November 4, 2021 - 4:30pm

The past month has seen a significant shift in media coverage of the trans issue, with several major outlets appearing to legitimise a more gender-critical viewpoint.

BBC Sounds released Nolan Investigates: Stonewall, a ten-part series revealing the cultural sway of the LGBTQ+ lobbying group, while the news arm of the same broadcaster published an article addressing lesbian critiques of trans activism. That was before Professor Kathleen Stock’s resignation from Sussex University, which led to a full half-hour interview on BBC Radio 4’s Woman’s Hour ahead of her more in-depth interview the same day at UnHerd.

To those on the more gender-critical side, this no doubt will feel like a breakout of common sense in a mainstream media that has hitherto been reluctant to pose difficult questions.

But how has this shift been received among trans activists?

We spent some time reading their reactions in their favourite media outlets, and the answer is: with horror, and even a sense of growing danger.

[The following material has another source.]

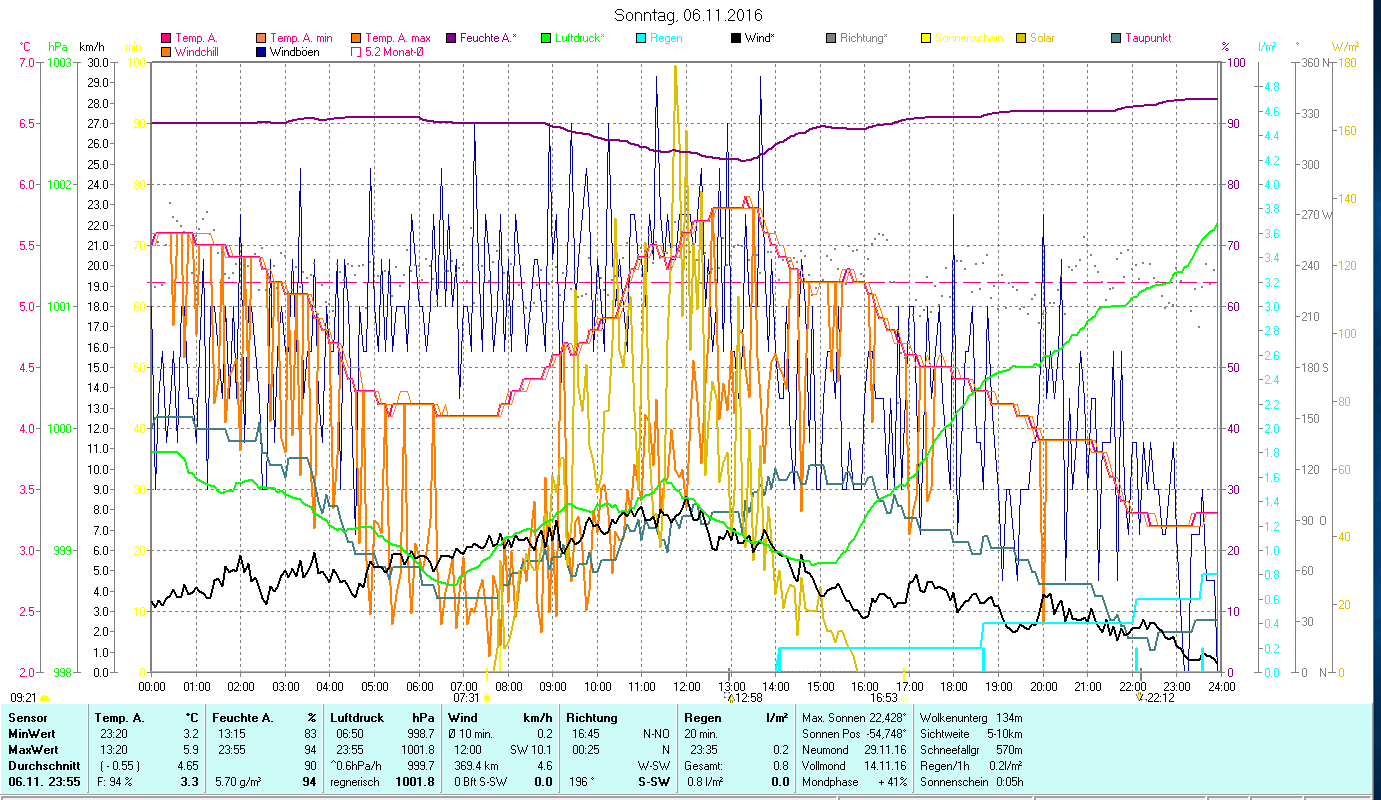The width and height of the screenshot is (1381, 800).
Task: Click the dark blue Windböen legend swatch
Action: (262, 51)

In an essay called ‘We need to talk about Britain’s transphobia problem’ in The Canary, Jacob Stokoe characterises this trend as part of a sinister growing threat to their own safety:

We have a transphobia problem, and it’s getting worse. Not just because of the frequency with which it’s happening, or the form it’s taking, but because of the legitimacy it’s being given by large scale bodies, including – most recently – by the BBC.
- Jacob Stokoe, The Canary

Describing it as a “growing movement of hate”, Stokoe adds:

What’s so scary about this new transphobic trend is just how much it’s growing. We, as trans people, have been fighting tooth and nail for basic rights. And with every tiny movement forward our efforts are met with such fury that we dared step out of line that we are pushed even further back. 
- Jacob Stokoe, The Canary

Pink News, meanwhile, has been quick to invert the apparent victimisation of Kathleen Stock by her university. The real victims are actually the activists who forced her out, writes Vic Parsons — they now “face harassment and discrimination.”

Specifically, according to Parsons, the discrimination is coming from faculty staff and lecturers, referring to a 2017 Stonewall report in which more than one-third of trans university students say they have experienced negative comments from staff.

An opinion piece published this week by Chrissy Stroop at OpenDemocracy went even further. She writes that, as an American transgender women, she would now feel frightened to visit the UK because of its growing reputation as “TERF Island” (TERF stands for trans exclusionary reactionary feminists).

In it she claims that the BBC’s podcast about Stonewall was more like a conspiracy theory from Alex Jones, and a transparent attempt to make queer people more vulnerable:

Divide and conquer is a classic authoritarian strategy, and right-wingers hope to weaken the LGBTQ community by scapegoating trans individuals in order to turn cisgender lesbians, gay men and bisexual people against us. Unfortunately, some supposed leftists, many of them queer, are willing to play this game.
- Chrissy Stroop, OpenDemocracy

The reactions to the past month of stories are totally opposed. Instead of coming closer together, the two sides of this ongoing controversy only seem to be growing further apart.